— Work task —
Output the line that contains "Where should I click to: Select", then every line beneath it through the end of the records, exactly as given and with no other lines.

— Records shown —

= Beginning of Section =

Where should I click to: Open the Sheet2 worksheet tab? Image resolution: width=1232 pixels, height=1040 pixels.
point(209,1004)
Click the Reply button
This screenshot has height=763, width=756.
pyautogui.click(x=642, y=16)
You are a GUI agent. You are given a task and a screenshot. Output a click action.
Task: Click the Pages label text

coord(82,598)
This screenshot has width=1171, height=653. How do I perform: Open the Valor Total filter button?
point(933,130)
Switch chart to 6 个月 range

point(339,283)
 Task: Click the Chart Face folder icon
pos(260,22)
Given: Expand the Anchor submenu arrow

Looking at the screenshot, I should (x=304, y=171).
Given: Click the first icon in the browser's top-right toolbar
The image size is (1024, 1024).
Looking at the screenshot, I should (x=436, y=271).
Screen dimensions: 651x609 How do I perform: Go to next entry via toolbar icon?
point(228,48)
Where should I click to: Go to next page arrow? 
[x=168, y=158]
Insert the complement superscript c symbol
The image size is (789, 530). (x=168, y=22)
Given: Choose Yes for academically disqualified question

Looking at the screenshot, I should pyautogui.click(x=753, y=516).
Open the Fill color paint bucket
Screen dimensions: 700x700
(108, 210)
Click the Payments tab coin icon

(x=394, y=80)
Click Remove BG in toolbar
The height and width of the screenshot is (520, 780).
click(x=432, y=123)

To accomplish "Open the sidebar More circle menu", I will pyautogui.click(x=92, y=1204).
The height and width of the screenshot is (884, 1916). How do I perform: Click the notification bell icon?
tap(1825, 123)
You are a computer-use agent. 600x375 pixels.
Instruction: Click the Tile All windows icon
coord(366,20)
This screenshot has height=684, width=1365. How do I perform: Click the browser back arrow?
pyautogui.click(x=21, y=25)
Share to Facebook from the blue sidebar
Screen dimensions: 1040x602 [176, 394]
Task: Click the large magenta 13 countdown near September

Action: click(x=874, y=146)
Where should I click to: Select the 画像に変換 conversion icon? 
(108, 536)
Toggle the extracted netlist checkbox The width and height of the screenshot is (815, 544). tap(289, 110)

= End of Section =

— Answer to this exercise —
Where should I click to: Select the 画像に変換 conversion icon? 
(108, 536)
Toggle the extracted netlist checkbox The width and height of the screenshot is (815, 544). tap(289, 110)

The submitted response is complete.